I have found 1.39.0 more stable. To my observations the Z2M version number has nothing to do with disconnections. However, so far I have failed to find a pattern. I have the exact config in 2 different locations, one does not fail at all, the other disconnects every 100s and automatically reconnects every 10s.

In one of the installations I had frequent disconnections, and after plugging and unplugging the UZG several times trying different things it stopped disconnecting. I have failed to find why.

Still in the process of investigating.

habitats-tech commented 3 months ago

I am in the process of comparing PoE Zigbee coordinators under Zigbee2MQTT as well as trying to identify and fix issues with PoE coordinators.

I assume everyone has experienced issues with UZG-01 and I have created a document which not only compares, but also provides feedback on my troubleshooting and product findings.

If anyone is interested to join the conversation please visit this link.

https://portal.habitats.tech/Zigbee2MQTT/Zigbee+PoE+HW+Comparison

Especially if you can provide feedback use this thread, or my Ko-fi page, or use https://community.home-assistant.io/t/zigbee2mqtt-uzg-01-ha/749094

My aim is to support everyone improve their product as well as eliminate/bypass/fix the issues almost anyone is facing with these products. Improvements are to the benefit of everyone.

habitats-tech commented 3 months ago

So far my findings with UZG-01 are not promising. UZG-01 at some point will disconnect from Zigbee2MQTT (even if it takes days), the result being Zigbee2MQTT will abort and requires manual restart. I am running Zigbee2MQTT manually so I can detect disconnections.
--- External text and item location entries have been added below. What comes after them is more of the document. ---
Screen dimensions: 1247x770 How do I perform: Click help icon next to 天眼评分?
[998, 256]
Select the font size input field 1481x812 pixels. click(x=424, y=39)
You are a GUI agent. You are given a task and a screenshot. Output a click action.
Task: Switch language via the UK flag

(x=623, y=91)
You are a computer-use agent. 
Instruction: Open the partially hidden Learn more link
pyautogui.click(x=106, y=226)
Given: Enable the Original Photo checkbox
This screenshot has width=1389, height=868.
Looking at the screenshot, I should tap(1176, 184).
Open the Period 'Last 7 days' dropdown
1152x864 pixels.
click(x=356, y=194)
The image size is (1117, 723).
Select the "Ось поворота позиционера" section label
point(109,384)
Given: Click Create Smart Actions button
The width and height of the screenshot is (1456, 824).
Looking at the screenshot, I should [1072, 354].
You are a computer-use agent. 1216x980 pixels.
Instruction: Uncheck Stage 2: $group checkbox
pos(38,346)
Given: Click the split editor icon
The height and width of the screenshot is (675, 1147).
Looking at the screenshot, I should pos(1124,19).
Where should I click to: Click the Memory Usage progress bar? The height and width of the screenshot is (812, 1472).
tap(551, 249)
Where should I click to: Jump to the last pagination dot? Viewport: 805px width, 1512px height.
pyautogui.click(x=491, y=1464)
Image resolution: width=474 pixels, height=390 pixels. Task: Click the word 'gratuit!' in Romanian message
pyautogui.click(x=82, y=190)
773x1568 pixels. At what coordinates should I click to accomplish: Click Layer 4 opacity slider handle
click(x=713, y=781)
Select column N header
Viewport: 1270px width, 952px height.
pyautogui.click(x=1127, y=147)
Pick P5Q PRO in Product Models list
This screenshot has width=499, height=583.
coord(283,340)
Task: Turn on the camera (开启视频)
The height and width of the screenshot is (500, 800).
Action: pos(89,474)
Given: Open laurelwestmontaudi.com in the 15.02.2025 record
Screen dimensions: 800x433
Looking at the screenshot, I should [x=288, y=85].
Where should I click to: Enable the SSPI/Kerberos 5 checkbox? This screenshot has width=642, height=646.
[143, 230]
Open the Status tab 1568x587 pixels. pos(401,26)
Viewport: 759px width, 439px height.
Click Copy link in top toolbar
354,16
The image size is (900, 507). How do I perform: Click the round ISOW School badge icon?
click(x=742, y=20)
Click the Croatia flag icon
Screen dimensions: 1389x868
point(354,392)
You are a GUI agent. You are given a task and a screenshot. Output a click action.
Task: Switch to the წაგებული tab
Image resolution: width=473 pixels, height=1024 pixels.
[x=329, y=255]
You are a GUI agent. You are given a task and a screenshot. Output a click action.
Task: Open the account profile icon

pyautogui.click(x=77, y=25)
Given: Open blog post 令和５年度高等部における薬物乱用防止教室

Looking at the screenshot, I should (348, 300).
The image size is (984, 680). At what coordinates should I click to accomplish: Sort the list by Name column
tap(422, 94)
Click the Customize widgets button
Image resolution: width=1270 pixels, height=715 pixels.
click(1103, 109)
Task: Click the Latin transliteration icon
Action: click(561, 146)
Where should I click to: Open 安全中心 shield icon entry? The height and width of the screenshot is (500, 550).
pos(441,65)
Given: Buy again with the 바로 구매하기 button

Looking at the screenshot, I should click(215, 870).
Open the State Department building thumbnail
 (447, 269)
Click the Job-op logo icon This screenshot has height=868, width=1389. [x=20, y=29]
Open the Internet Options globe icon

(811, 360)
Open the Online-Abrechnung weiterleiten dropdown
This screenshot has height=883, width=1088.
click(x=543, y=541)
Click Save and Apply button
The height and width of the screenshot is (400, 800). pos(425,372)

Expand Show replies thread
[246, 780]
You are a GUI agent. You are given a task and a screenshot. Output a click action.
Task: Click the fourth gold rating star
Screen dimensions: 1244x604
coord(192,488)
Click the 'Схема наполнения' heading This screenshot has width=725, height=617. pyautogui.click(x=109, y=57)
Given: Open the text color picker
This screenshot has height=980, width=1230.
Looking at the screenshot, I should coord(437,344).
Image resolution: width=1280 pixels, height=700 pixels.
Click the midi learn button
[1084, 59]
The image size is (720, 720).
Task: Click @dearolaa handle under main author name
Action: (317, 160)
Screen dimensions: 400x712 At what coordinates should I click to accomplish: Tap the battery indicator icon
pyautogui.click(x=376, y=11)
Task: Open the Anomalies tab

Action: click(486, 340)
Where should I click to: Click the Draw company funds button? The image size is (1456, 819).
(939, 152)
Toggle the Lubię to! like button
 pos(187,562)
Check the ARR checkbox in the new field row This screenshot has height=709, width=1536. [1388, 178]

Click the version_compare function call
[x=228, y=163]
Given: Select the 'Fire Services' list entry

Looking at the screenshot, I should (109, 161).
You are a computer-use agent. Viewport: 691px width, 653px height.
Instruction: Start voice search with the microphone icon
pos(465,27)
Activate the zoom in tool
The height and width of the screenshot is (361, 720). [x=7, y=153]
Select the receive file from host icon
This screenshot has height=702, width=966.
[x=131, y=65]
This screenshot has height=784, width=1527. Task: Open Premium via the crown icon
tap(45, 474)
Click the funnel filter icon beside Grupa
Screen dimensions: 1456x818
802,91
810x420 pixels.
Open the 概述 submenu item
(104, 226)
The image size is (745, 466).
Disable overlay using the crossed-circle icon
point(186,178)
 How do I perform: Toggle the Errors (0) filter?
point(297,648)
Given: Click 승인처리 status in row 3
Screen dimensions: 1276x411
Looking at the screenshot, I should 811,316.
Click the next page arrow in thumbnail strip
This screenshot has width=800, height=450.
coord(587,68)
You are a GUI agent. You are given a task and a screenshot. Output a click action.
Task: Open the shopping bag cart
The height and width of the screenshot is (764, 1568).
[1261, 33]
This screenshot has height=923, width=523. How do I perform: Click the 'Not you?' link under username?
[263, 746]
On the installation where UZG-01 disconnections were every 100s, reinstalling Zigbee2MQTT while changing the channel fixed the issue. I am uncertain if Zigbee2MQTT reinstallation or changing the Zigbee communications channel, or both fixed the issue.

We need a reliable way to run Zigbee2MQTT with a restart function. The one suggested does not work and I would like to propose the following simple function:

run Zigbee2MQTT using three parameters:

Dinth commented 3 months ago

Sorry, let me stop you here, are you saying that after Z2M disconnects (whether its UZG-1 or SLZB-06p7) you can just restart Z2M and everything is back to normal, you dont need to simultaneously restart the coordinator?

habitats-tech commented 3 months ago

Sorry, let me stop you here, are you saying that after Z2M disconnects (whether its UZG-1 or SLZB-06p7) you can just restart Z2M and everything is back to normal, you dont need to simultaneously restart the coordinator?

Yes this is correct.

habitats-tech commented 3 months ago

I have an update. UZG-01 is the issue not Zigbee2MQTT : UZG-01 FW update failure

thecode commented 3 months ago

Just to add more data to this thread, I have a SLZB-06 connected via a single switch to the server. At some random time (can vary between once a day or once a week) the socket disconnects. I have made multiple tests to make sure the connection between the device and the server is ok and didn't find any problem. I left a ping running to the SLZB-06 and when I had a socket disconnection the ping was still running without errors. My docker is set to restart on failure and upon restart it connects again immediately.

The main issue which I think should be handled by Zigbee2MQTT is not to crash completely upon socket disconnection, but just to log a warning/error and try to connect again, when Zigbee2MQTT crashes it marks all the entities as unknown in Home Assistant and it takes time to get back to a normal state. If the socket reconnection will happen without fully crashing this will be seamless and not noticeable as the occurrence is very low and reconnecting to the device is very fast.

habitats-tech commented 3 months ago

I confirm the disconnections are a Zigbee2MQTT issue. After 5 days had the SLZB-06P7 disconnect its Zigbee socket (Ethernet remained connected). We definitely need a reliable way to get Z2M to automatically recover socket disconnections.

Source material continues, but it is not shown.